Pequeno grande deleite

Bruna Tiussu

16 Fevereiro 2018 | 13h42

A cerveja e o melhor copo da casa. Foto: Eduardo Asta


Cheguei a pensar que seriam dois meses de desintoxicação — forçada, veja bem. Adoro tomar cerveja, mas como boa brasileira, curto a bebida gelada, geladíssima se possível. E como aqui em Loliondo, nos cafundós do Norte da Tanzânia, energia elétrica é coisa rara, vim preparada para um período álcool free. Pois voluntariar também é se adaptar.

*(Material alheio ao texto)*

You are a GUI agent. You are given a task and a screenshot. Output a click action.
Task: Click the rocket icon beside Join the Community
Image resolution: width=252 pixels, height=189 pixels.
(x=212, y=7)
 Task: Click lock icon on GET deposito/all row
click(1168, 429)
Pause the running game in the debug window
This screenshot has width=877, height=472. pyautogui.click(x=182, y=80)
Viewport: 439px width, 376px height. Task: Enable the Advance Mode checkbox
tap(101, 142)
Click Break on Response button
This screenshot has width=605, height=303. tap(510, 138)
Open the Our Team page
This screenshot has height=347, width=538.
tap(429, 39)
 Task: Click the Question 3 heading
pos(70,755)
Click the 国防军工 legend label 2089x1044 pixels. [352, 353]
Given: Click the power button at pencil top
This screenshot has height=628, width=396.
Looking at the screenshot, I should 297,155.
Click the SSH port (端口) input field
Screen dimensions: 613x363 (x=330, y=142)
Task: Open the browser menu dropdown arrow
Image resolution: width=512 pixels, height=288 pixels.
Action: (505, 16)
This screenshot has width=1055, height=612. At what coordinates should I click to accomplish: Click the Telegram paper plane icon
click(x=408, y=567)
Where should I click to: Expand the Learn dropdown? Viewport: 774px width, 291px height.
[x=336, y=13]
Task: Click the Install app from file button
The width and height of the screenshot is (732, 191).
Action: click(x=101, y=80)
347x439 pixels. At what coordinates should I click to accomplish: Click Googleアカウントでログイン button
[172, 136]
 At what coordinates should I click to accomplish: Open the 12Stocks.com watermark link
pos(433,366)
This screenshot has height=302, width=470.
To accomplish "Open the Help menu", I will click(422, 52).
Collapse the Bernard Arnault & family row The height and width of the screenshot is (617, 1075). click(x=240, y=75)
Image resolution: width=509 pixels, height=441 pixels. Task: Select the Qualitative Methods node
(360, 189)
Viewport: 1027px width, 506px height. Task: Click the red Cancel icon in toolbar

Mas qual foi minha surpresa quando entrei num hotel/restaurante e vislumbrei num cantinho do salão uma geladeira. Estava trancada. Sinal de que haveria algo precioso lá dentro? Sim! No total, eram seis garrafas de cerveja: duas de Kilimanjaro e quatro de Castle. Meus olhos brilharam, confesso, enquanto os olhos das atendentes cresceram. Mulher, ainda que muzungo, feliz ao ver álcool é novidade nestas bandas.

Gelada, no ponto. Foto: Bruna Tiussu

Desde então virei freguesa. Pelo menos uma vez na semana, especialmente no fim de um dia puxado com as kids na escola, lá estou eu para tomar minha cervejinha. Sou recebida pelas atendentes com entusiasmados “karibus” (bem-vindo, em kiswahili) e sorrisos. Elas destrancam a geladeira, deixam-me escolher um entre os rótulos disponíveis, buscam o melhor copo da casa.

E parecem morrer de graça da minha felicidade diante de uma garrafa de cerveja gelada. Felicidade é mesmo a palavra, porque esse momentinho aparentemente bobo acaba sendo para mim, aqui nos cafundós de Loliondo, riqueza pura. Voluntariar, afinal, também é transformar confortos antes básicos em grandes deleites.